Collected data entries
+ + + + + + +

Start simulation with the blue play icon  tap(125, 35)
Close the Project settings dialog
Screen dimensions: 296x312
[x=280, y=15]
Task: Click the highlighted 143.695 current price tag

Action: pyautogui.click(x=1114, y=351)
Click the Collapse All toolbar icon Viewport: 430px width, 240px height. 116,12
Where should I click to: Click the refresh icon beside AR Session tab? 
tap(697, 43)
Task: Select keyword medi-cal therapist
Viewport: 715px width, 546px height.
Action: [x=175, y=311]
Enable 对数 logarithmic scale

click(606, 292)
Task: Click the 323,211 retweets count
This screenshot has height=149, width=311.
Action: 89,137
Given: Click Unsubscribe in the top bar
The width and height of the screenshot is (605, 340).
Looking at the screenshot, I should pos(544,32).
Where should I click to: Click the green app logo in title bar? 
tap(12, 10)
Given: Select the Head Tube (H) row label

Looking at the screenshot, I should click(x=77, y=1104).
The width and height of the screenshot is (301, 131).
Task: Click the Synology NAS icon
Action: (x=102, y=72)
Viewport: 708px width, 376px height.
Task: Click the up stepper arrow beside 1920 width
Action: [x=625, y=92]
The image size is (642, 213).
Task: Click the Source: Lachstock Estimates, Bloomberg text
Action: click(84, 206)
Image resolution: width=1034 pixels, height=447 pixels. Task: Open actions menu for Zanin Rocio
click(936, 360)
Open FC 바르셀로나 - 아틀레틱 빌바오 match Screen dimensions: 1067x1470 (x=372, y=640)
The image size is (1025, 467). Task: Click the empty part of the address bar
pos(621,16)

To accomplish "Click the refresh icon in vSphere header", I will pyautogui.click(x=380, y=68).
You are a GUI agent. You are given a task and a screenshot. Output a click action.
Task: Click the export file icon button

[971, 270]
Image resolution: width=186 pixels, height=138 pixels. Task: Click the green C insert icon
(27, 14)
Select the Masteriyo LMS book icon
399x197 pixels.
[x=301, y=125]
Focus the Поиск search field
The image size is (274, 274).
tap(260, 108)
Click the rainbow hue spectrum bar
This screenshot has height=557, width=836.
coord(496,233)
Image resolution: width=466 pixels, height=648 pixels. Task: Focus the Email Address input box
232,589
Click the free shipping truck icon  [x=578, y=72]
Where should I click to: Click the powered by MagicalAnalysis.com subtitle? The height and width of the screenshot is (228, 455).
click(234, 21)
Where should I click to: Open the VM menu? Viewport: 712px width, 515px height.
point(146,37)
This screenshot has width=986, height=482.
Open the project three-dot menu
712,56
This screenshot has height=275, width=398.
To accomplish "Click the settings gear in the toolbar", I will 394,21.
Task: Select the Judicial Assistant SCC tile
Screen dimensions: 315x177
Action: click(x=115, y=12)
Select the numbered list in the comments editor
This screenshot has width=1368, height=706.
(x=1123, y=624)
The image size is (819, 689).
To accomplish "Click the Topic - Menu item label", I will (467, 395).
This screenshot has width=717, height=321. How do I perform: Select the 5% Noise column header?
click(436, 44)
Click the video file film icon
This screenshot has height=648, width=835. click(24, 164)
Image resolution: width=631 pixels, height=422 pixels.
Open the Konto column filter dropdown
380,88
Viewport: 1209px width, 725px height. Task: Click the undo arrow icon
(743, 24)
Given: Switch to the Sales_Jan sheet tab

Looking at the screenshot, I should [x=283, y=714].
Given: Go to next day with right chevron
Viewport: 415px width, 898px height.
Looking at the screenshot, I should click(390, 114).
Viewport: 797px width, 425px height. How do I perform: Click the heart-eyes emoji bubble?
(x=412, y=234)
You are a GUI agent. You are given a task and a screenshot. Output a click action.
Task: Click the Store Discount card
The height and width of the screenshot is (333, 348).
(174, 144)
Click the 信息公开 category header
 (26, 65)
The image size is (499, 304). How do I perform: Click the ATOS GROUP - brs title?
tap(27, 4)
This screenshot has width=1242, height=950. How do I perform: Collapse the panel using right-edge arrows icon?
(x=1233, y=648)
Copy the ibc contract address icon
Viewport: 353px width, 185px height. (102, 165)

+ + + + + + +

Take each record above and return it verbatim.

Start simulation with the blue play icon  tap(125, 35)
Close the Project settings dialog
Screen dimensions: 296x312
[x=280, y=15]
Task: Click the highlighted 143.695 current price tag

Action: pyautogui.click(x=1114, y=351)
Click the Collapse All toolbar icon Viewport: 430px width, 240px height. 116,12
Where should I click to: Click the refresh icon beside AR Session tab? 
tap(697, 43)
Task: Select keyword medi-cal therapist
Viewport: 715px width, 546px height.
Action: [x=175, y=311]
Enable 对数 logarithmic scale

click(606, 292)
Task: Click the 323,211 retweets count
This screenshot has height=149, width=311.
Action: 89,137
Given: Click Unsubscribe in the top bar
The width and height of the screenshot is (605, 340).
Looking at the screenshot, I should pos(544,32).
Where should I click to: Click the green app logo in title bar? 
tap(12, 10)
Given: Select the Head Tube (H) row label

Looking at the screenshot, I should click(x=77, y=1104).
The width and height of the screenshot is (301, 131).
Task: Click the Synology NAS icon
Action: (x=102, y=72)
Viewport: 708px width, 376px height.
Task: Click the up stepper arrow beside 1920 width
Action: [x=625, y=92]
The image size is (642, 213).
Task: Click the Source: Lachstock Estimates, Bloomberg text
Action: click(84, 206)
Image resolution: width=1034 pixels, height=447 pixels. Task: Open actions menu for Zanin Rocio
click(936, 360)
Open FC 바르셀로나 - 아틀레틱 빌바오 match Screen dimensions: 1067x1470 (x=372, y=640)
The image size is (1025, 467). Task: Click the empty part of the address bar
pos(621,16)

To accomplish "Click the refresh icon in vSphere header", I will pyautogui.click(x=380, y=68).
You are a GUI agent. You are given a task and a screenshot. Output a click action.
Task: Click the export file icon button

[971, 270]
Image resolution: width=186 pixels, height=138 pixels. Task: Click the green C insert icon
(27, 14)
Select the Masteriyo LMS book icon
399x197 pixels.
[x=301, y=125]
Focus the Поиск search field
The image size is (274, 274).
tap(260, 108)
Click the rainbow hue spectrum bar
This screenshot has height=557, width=836.
coord(496,233)
Image resolution: width=466 pixels, height=648 pixels. Task: Focus the Email Address input box
232,589
Click the free shipping truck icon  [x=578, y=72]
Where should I click to: Click the powered by MagicalAnalysis.com subtitle? The height and width of the screenshot is (228, 455).
click(234, 21)
Where should I click to: Open the VM menu? Viewport: 712px width, 515px height.
point(146,37)
This screenshot has width=986, height=482.
Open the project three-dot menu
712,56
This screenshot has height=275, width=398.
To accomplish "Click the settings gear in the toolbar", I will 394,21.
Task: Select the Judicial Assistant SCC tile
Screen dimensions: 315x177
Action: click(x=115, y=12)
Select the numbered list in the comments editor
This screenshot has width=1368, height=706.
(x=1123, y=624)
The image size is (819, 689).
To accomplish "Click the Topic - Menu item label", I will (467, 395).
This screenshot has width=717, height=321. How do I perform: Select the 5% Noise column header?
click(436, 44)
Click the video file film icon
This screenshot has height=648, width=835. click(24, 164)
Image resolution: width=631 pixels, height=422 pixels.
Open the Konto column filter dropdown
380,88
Viewport: 1209px width, 725px height. Task: Click the undo arrow icon
(743, 24)
Given: Switch to the Sales_Jan sheet tab

Looking at the screenshot, I should [x=283, y=714].
Given: Go to next day with right chevron
Viewport: 415px width, 898px height.
Looking at the screenshot, I should click(390, 114).
Viewport: 797px width, 425px height. How do I perform: Click the heart-eyes emoji bubble?
(x=412, y=234)
You are a GUI agent. You are given a task and a screenshot. Output a click action.
Task: Click the Store Discount card
The height and width of the screenshot is (333, 348).
(174, 144)
Click the 信息公开 category header
 (26, 65)
The image size is (499, 304). How do I perform: Click the ATOS GROUP - brs title?
tap(27, 4)
This screenshot has width=1242, height=950. How do I perform: Collapse the panel using right-edge arrows icon?
(x=1233, y=648)
Copy the ibc contract address icon
Viewport: 353px width, 185px height. (102, 165)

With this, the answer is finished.